The essential competitors shaping the global orphan drugs market are F. Hoffmann-La Roche AG, Mylan, Celgene Corporation, Novartis AG, Biogen, Takeda Pharmaceutical Company Limited, Merck KGaA, Eli Lilly and Company, Shire Pharmaceutical, Sanofi, Janssen Global Services LLC, Alexion Pharmaceuticals Inc., Vertex Pharmaceuticals Inc., Pfizer Inc., Bristol Meyer Squibb. Even key strategies followed by the players operating in the global orphan drugs market were innovation, product development, acquisition, and expansion.
In the current time, the awareness about the orphan drug market is proliferating rapidly across the world that further is leading to the growing adoption of orphan drug act mainly in countries such as Japan, Australia, Europe, and other countries to stimulate more and more research and development in the orphan drug. Even the government of some regions are putting down incentives to produce orphan medicines. Also, with the rising prevalence of rare diseases, various governments have also increased expenditure on the healthcare sector, which eventually has driven the growth of the global orphan drugs market. On the other hand, generally the cost of developing drugs is high, and the availability is less as compared to conventional drugs. Hence, to overcome the supply chain gaps of drugs, the governments of various regions collectively encouraging the development of an orphan drug with increasing investments and plans. Resultantly, this factor is boosting the demand for the orphan drugs market at a higher CAGR and promises to expand at a higher rate during the forecast period.

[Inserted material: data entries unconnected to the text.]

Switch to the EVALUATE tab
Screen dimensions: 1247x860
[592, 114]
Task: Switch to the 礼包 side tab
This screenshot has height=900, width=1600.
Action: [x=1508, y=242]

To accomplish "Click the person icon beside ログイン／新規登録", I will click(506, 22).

According to the survey carried out by QuintilesIMS Institute, 6,084 rare diseases were conveyed in the US in 2016. Some situations of rare diseases can affect only a minority of people, while others may affect hundreds or thousands, which counts as cystic fibrosis, which marks approximately 30,000 people in the United States. Overall, rare disease patients comprise about 6% to 8% of the population depending upon the factors that are responsible for the rising prevalence of the rare disease is owing to swelling paternal and maternal ages and increased usage of fertility therapies. Therefore, there are many various causes of rare diseases, the majority of which are genetic, directly caused by changes in genes or chromosomes. The future of the global orphan drug looks good and have a successful venture by the year 2023. Upon this, Market Research Future Reports offers a comprehensive segmental analysis of the global orphan drugs market, which has been segmented into drug type, sale, drug, and therapy class.
By the mode of drug type, the global orphan drugs market is further categorized as biologics and non-biologics. Wherein, the biologics accounted for the market value of USD 75,103.32 million in 2017.

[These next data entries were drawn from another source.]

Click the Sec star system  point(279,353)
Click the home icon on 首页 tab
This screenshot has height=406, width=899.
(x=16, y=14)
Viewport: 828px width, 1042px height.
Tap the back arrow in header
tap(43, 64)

By the mode of sale, the global orphan drugs market has been categorized into generics and prescribed.
By the mode of drug, the global orphan drugs market has been categorized into Revlimid, Rituxan, opdivo, keytruda, imbruvica, soliris, jakaf, pomalyst, darzalex, spinraza, adcetris.
Lastly, the global Orphan Drugs Market is categorized by therapy class, which has been segmented into oncology, blood, central nervous systems, endocrine, cardiovascular and respiratory.

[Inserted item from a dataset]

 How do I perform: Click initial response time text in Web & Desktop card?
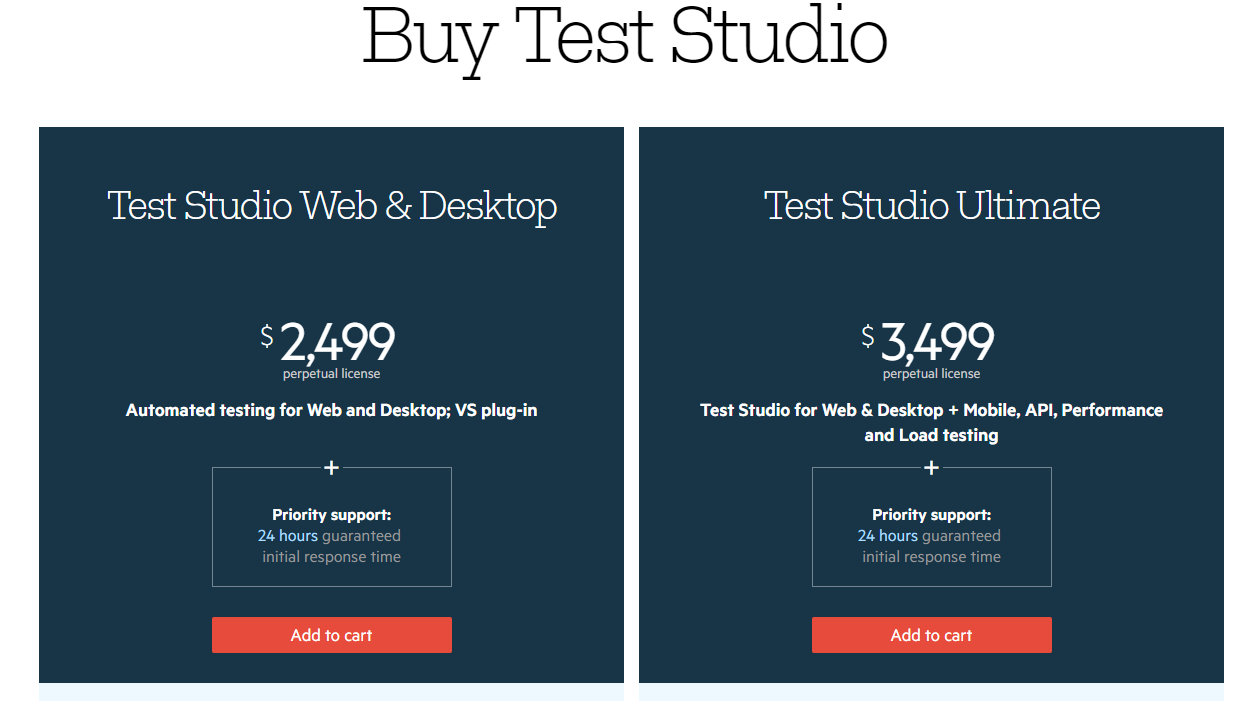click(332, 557)
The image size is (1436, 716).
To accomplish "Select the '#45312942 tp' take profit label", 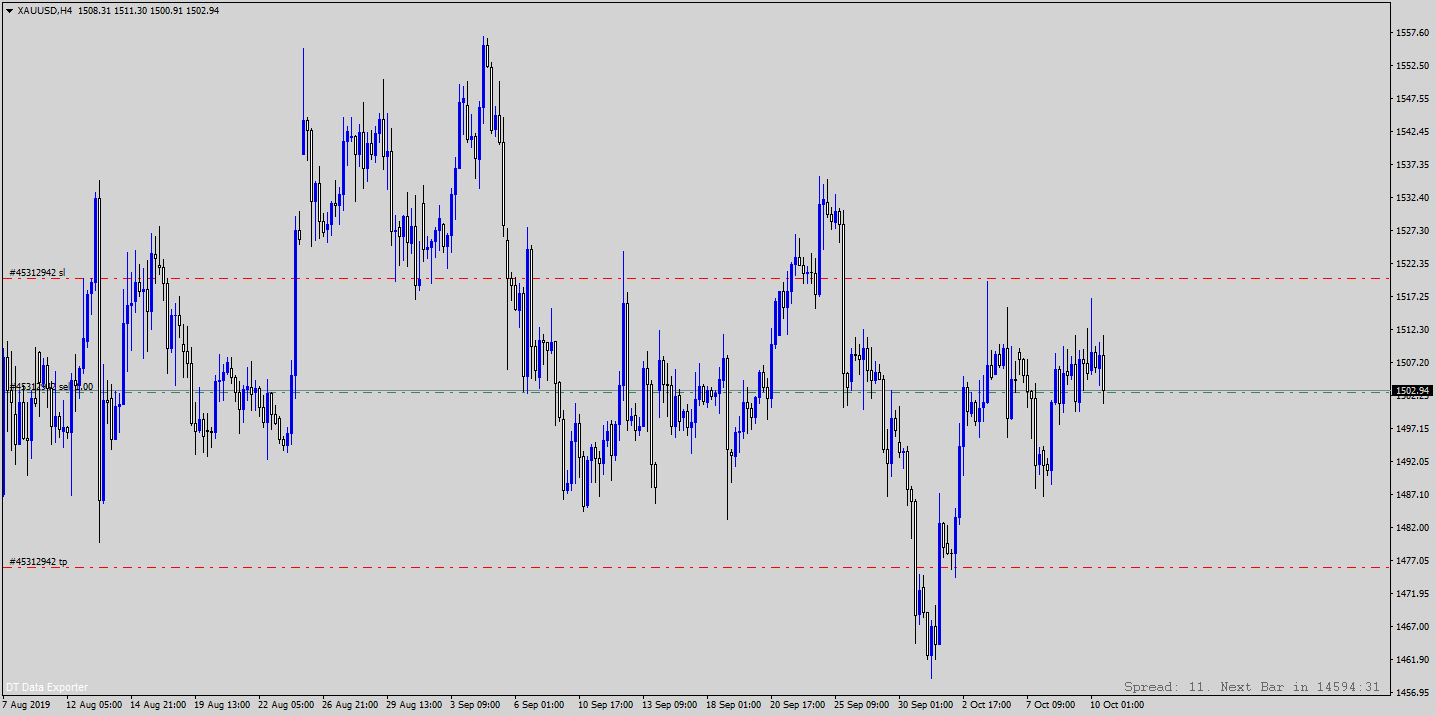I will (x=38, y=562).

The Evolving Orphan Drug Market has gained much traction and is expected to become Profitable by the year 2023
The regional evaluation of the global orphan drug market includes regions such as Americas, Europe, Asia-Pacific, and Middle East & Africa. Among them, the Americas were accounted for being the largest market share of 39.98% in 2017. The Americas is also probable to lead the global orphan drugs market at the time of the assessment period. Therefore, the growth of orphan drugs market in this region is mainly proliferating owing to the increasing commonness of rare disorders.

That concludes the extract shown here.